PARIS • Michel Piccoli, one of the most original and versatile French actors of the last half century, has died aged 94, his family said on Monday.

He died "in the arms of his wife Ludivine and his children Inord and Missia after a stroke", said the family.

Piccoli – who died on Tuesday last week – starred in a string of classics which redefined world cinema, from director Luis Bunuel's Belle De Jour (1967) and The Discreet Charm Of The Bourgeoisie (1972) to a memorable turn opposite actress Brigitte Bardot in director Jean-Luc Godard's Contempt (1963).

Bardot, 85, said that though she and the left-wing Piccoli were polar opposites politically, they had shared great "mutual esteem". "He had humour and talent," she said.

A masterful performer with a wickedly malicious edge, Piccoli carved out a prolific career as both an art-house icon and a kind of French Cary Grant.

Like Grant and other Hollywood all-rounders such as Jimmy Stewart and Gary Cooper, Piccoli was able to adapt himself to virtually any material without altering his essential everyman screen persona.

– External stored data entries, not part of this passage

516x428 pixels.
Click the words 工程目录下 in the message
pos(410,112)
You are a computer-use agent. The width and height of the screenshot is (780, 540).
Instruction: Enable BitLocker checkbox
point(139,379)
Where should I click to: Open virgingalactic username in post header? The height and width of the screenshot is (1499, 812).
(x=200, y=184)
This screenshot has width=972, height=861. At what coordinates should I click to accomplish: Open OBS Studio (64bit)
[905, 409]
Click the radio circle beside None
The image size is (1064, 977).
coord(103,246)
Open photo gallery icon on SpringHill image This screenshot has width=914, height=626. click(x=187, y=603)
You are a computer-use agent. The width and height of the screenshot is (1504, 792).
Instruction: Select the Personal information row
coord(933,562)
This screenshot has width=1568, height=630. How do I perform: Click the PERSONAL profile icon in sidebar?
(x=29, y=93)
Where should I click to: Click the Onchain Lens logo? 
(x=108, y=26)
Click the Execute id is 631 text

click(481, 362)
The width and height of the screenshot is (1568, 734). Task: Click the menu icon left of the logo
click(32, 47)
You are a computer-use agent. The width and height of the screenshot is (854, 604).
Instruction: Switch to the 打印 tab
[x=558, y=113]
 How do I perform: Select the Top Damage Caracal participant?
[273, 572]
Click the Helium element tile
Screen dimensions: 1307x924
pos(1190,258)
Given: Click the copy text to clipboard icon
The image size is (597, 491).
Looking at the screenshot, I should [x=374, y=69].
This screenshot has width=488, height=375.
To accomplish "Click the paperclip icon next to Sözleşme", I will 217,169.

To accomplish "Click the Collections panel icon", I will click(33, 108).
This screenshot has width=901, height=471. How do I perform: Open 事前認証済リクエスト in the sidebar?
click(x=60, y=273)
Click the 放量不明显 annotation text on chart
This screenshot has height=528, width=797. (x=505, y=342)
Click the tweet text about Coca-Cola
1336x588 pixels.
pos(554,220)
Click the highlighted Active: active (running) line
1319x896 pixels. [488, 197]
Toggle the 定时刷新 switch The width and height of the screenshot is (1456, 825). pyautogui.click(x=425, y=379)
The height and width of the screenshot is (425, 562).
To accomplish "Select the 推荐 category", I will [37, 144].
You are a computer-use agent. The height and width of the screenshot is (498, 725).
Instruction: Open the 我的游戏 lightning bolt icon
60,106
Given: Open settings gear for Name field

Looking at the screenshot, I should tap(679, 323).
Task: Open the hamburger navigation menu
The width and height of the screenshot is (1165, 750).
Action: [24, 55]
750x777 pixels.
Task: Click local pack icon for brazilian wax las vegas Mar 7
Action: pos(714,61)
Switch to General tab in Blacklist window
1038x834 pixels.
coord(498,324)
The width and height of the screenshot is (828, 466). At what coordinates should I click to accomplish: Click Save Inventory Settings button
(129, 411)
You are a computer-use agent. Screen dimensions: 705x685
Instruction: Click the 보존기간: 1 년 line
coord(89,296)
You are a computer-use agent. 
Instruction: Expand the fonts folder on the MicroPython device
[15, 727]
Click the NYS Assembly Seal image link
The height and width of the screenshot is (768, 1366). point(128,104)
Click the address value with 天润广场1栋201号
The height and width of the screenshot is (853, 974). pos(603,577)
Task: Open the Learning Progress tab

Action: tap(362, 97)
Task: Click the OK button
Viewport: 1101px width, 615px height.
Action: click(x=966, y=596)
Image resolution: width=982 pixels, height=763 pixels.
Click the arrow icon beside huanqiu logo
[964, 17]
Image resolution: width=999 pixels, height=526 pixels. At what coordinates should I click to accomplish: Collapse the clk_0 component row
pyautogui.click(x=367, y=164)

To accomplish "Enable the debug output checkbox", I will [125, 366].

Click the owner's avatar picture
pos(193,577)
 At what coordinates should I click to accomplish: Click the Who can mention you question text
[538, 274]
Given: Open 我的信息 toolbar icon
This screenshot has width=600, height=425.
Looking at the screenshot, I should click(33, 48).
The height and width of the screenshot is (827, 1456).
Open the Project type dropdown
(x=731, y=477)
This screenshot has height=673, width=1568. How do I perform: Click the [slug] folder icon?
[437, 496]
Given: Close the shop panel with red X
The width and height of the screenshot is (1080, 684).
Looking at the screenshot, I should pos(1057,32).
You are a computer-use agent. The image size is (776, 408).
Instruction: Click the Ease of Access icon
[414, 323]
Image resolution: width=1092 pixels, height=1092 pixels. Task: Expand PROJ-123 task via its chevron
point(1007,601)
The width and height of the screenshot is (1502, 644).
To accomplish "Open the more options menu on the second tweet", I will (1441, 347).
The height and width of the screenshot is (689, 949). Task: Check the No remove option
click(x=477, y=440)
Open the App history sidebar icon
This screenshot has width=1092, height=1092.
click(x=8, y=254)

In a statement from the French presidency, President Emmanuel Macron called Piccoli a "giant" in the industry who, with "his immense power of metamorphosis", was "(one of) the most complete and most eclectic actors in French cinema".

"You did not direct Piccoli. You filmed him," said Mr Gilles Jacob, former head of the Cannes film festival, who led tributes to a man he described as "indispensable to France as water, sun and wind".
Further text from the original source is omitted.